- [WHAT IS EXPECTED]: Below are some records. Write out the line that contains "Click info icon beside the 10,50% rate" and all lines after it, exactly, but not the pictures.

(Saved entries)
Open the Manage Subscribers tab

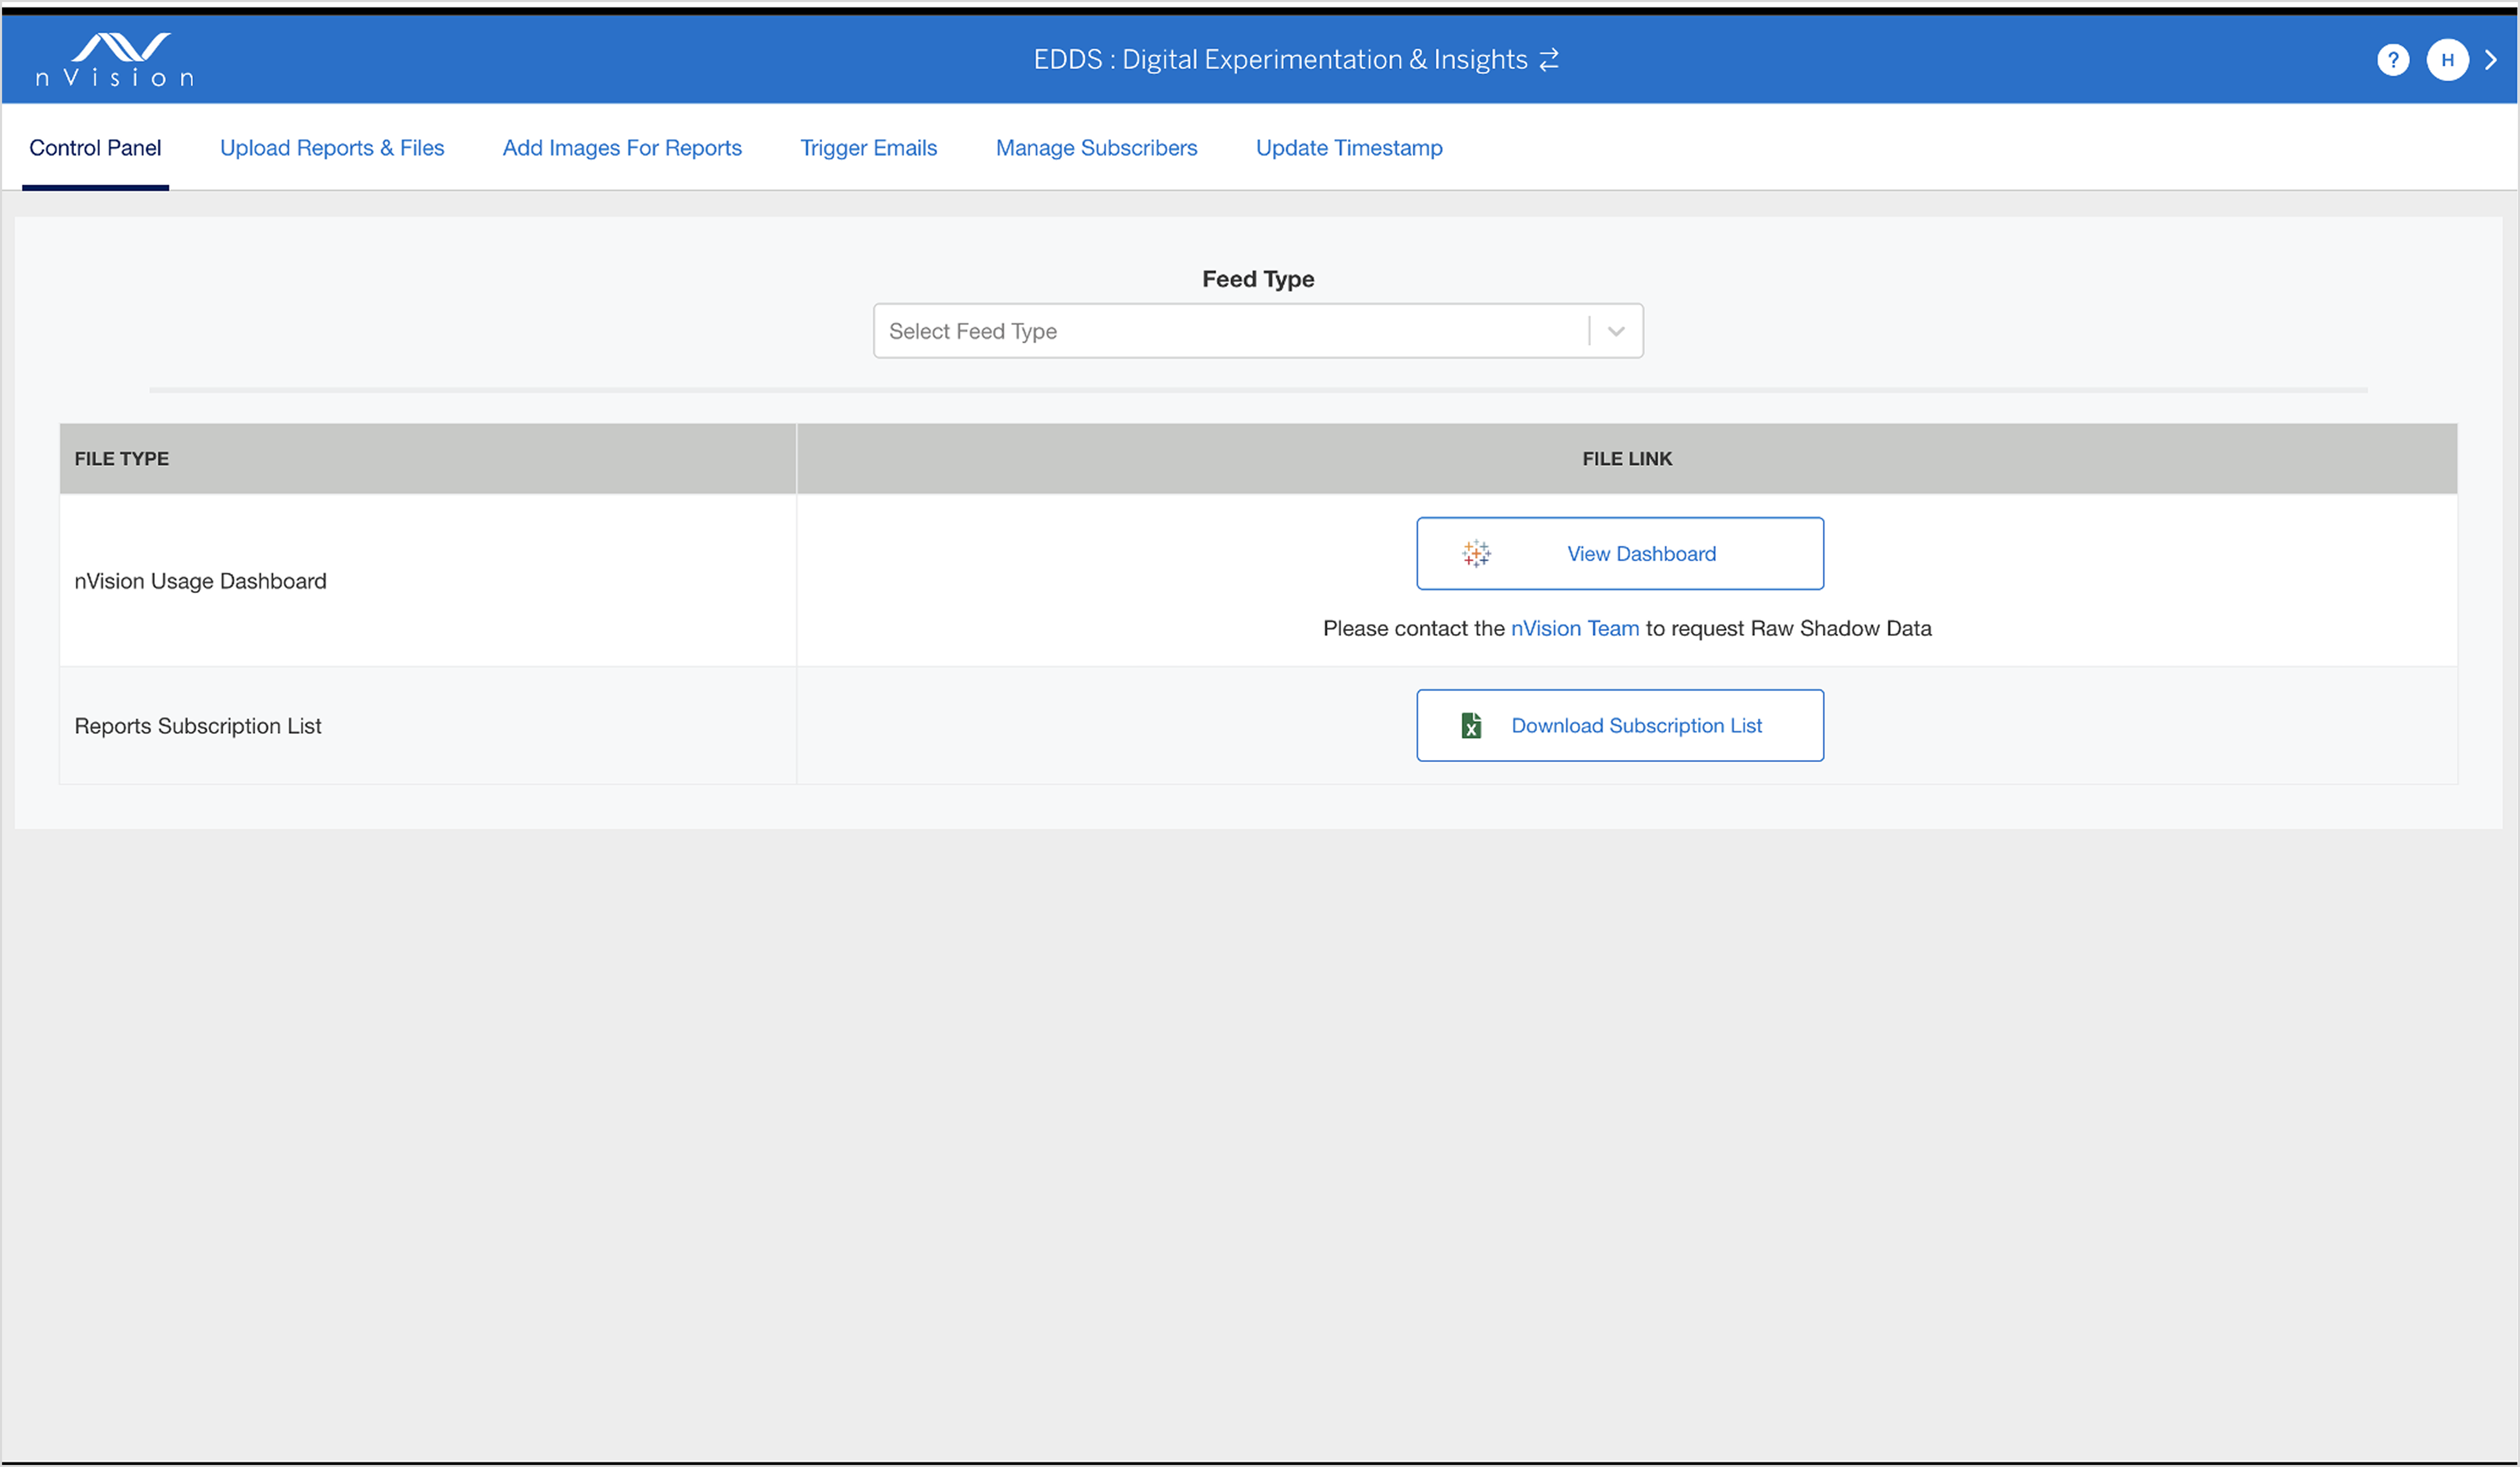point(1096,148)
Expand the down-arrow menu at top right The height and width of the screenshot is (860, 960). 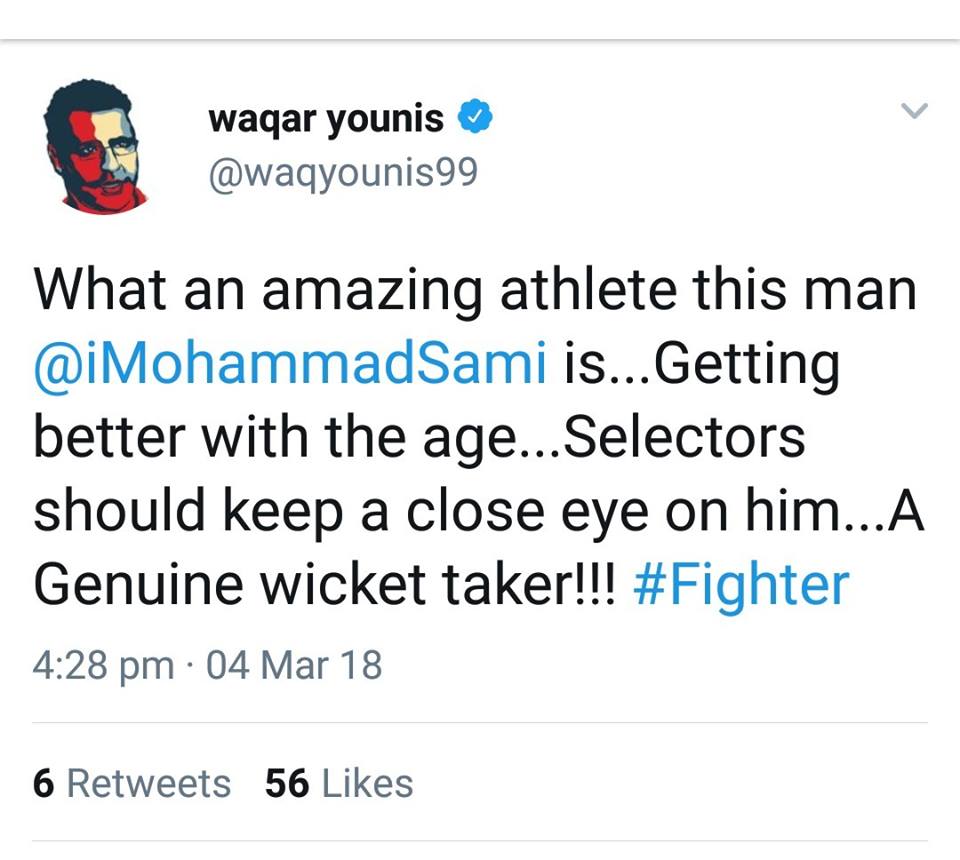click(x=912, y=110)
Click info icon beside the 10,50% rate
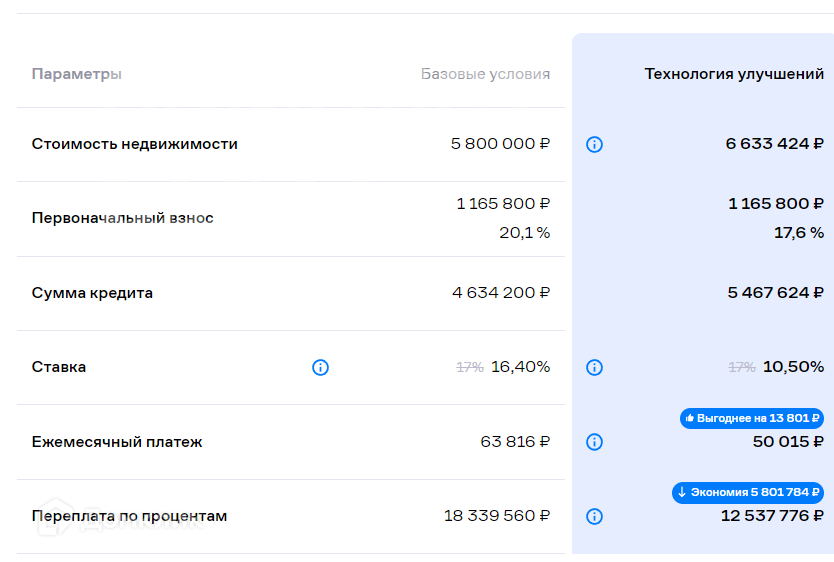This screenshot has width=834, height=562. (594, 368)
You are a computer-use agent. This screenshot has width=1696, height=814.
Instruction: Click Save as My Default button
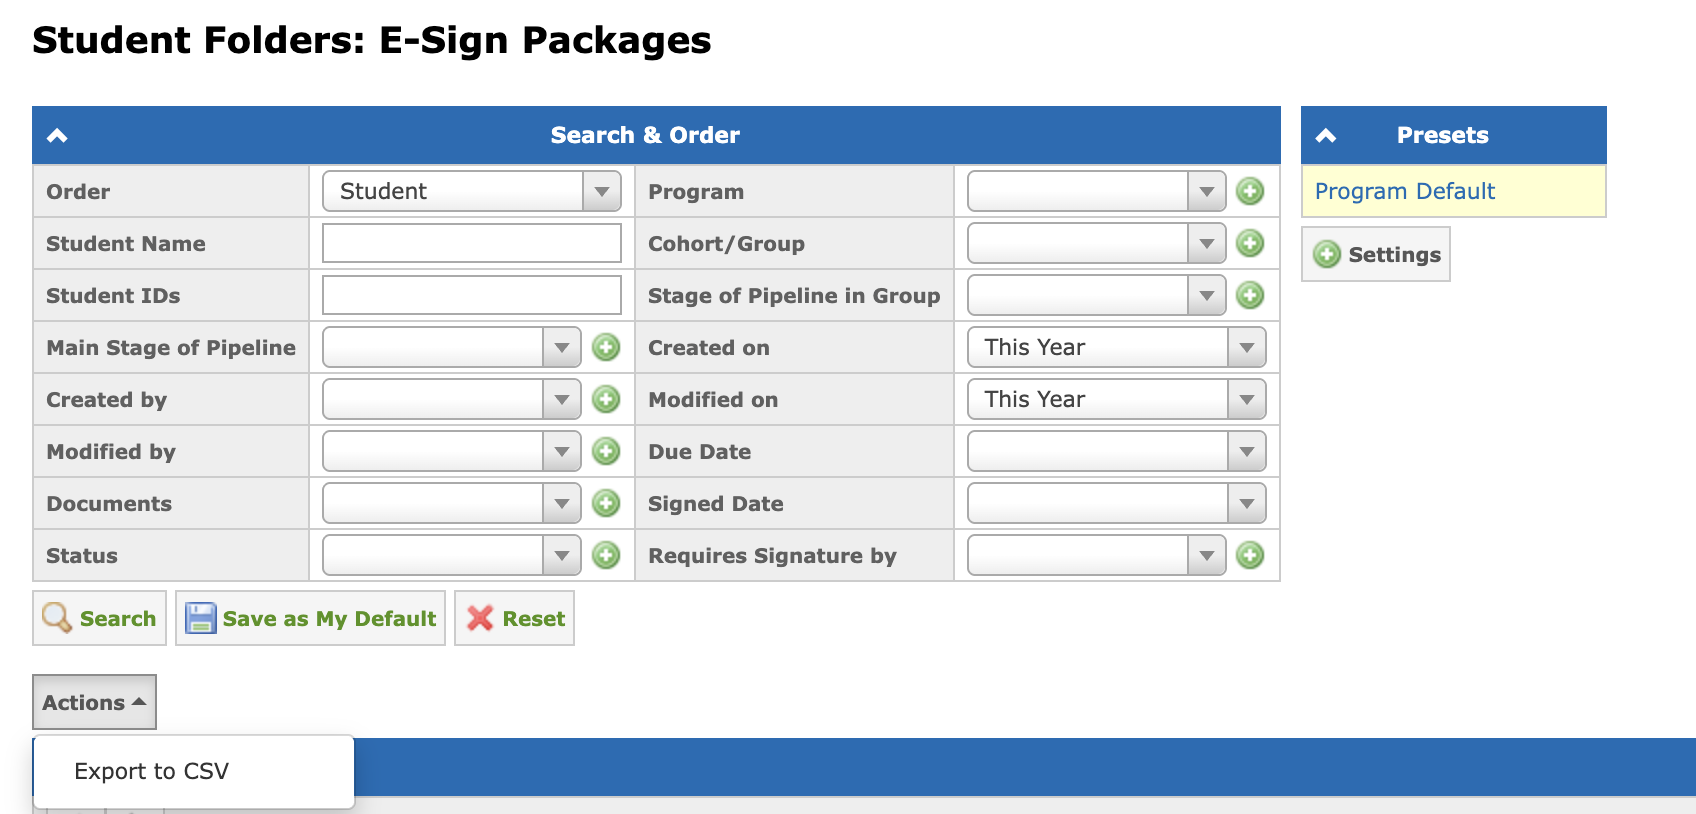310,618
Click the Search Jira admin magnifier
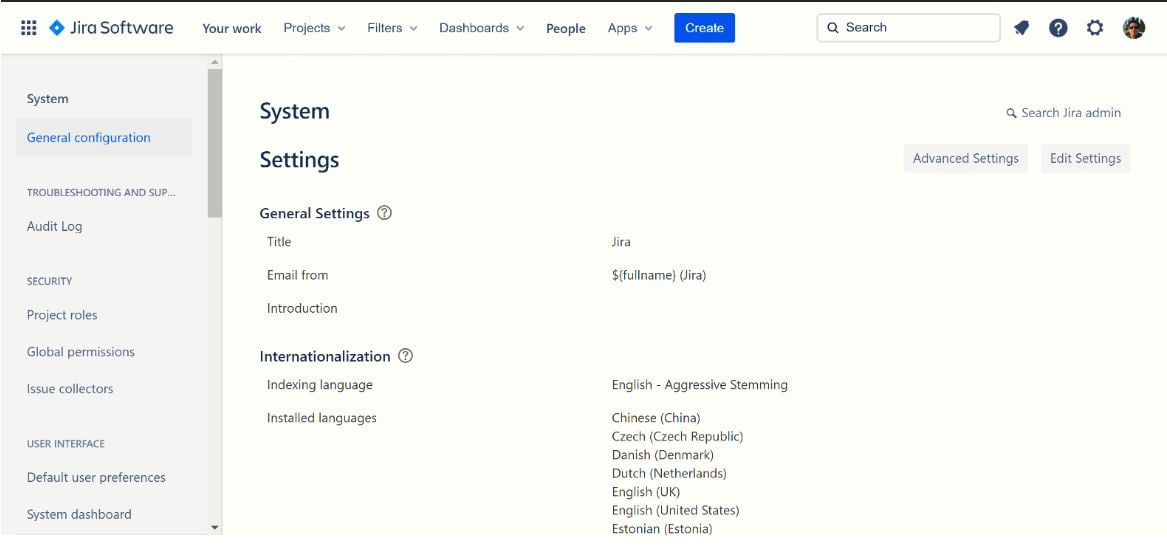Image resolution: width=1167 pixels, height=552 pixels. (x=1011, y=113)
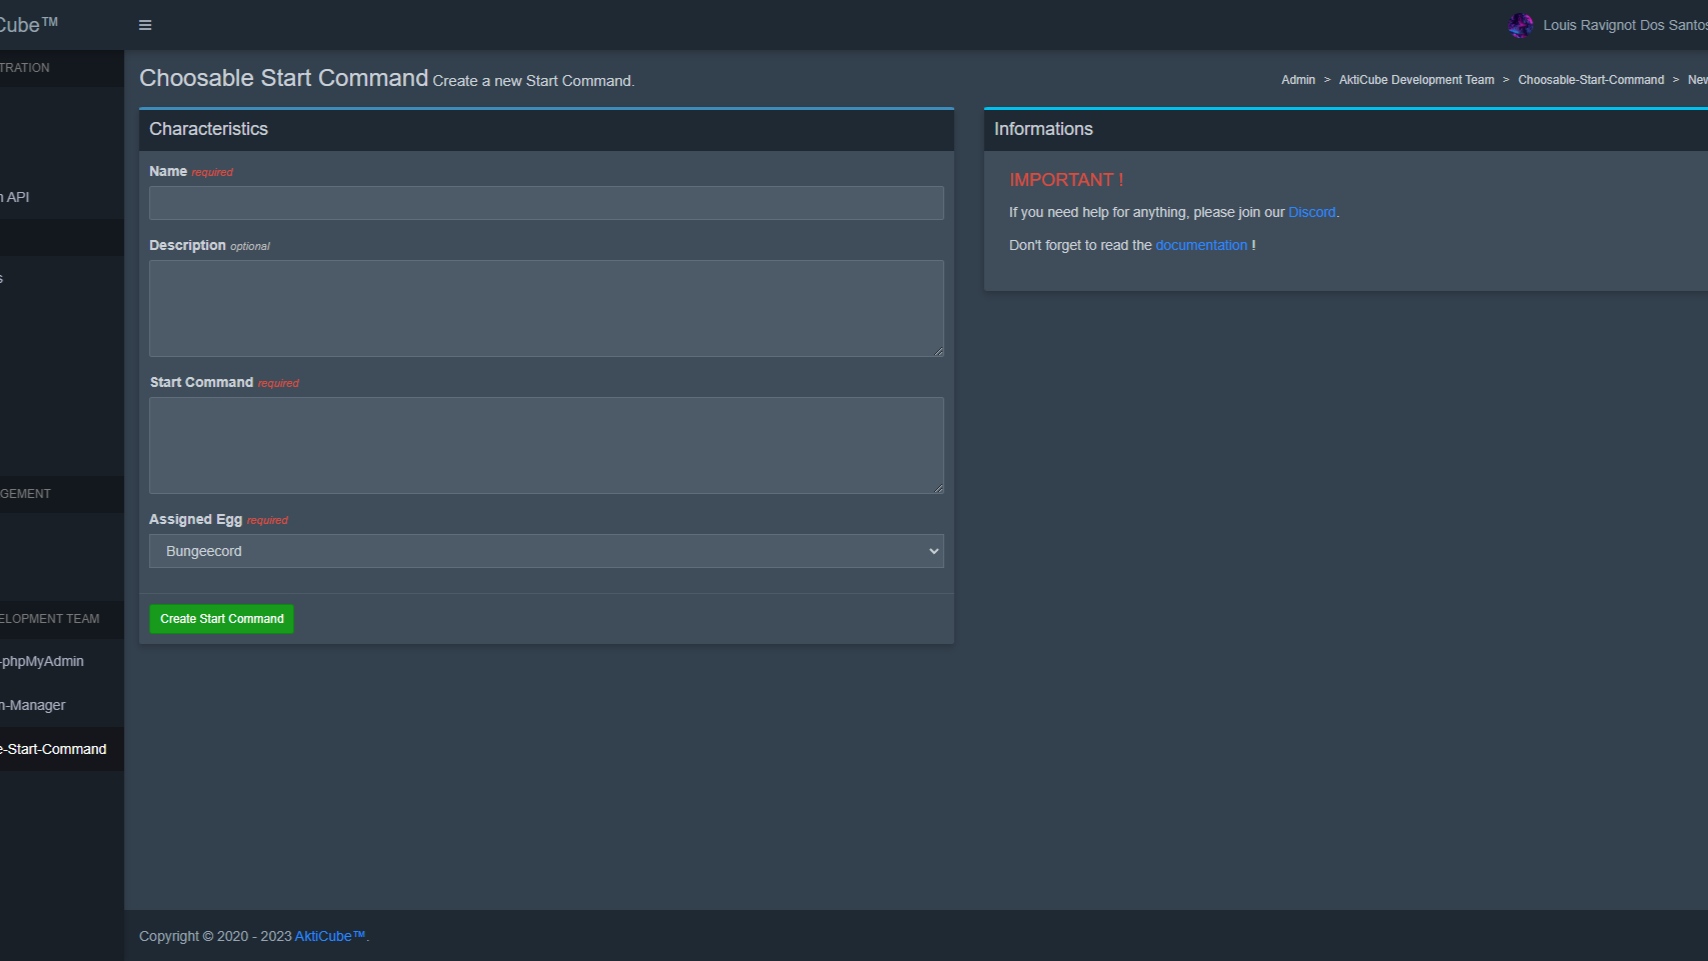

- [OUTPUT BELOW]:
Click info icon beside the 10,50% rate
This screenshot has width=834, height=562. (594, 368)
You are a computer-use agent. This screenshot has width=1696, height=814.
Instruction: Click Save as My Default button
310,618
Click the Search Jira admin magnifier
Image resolution: width=1167 pixels, height=552 pixels. (x=1011, y=113)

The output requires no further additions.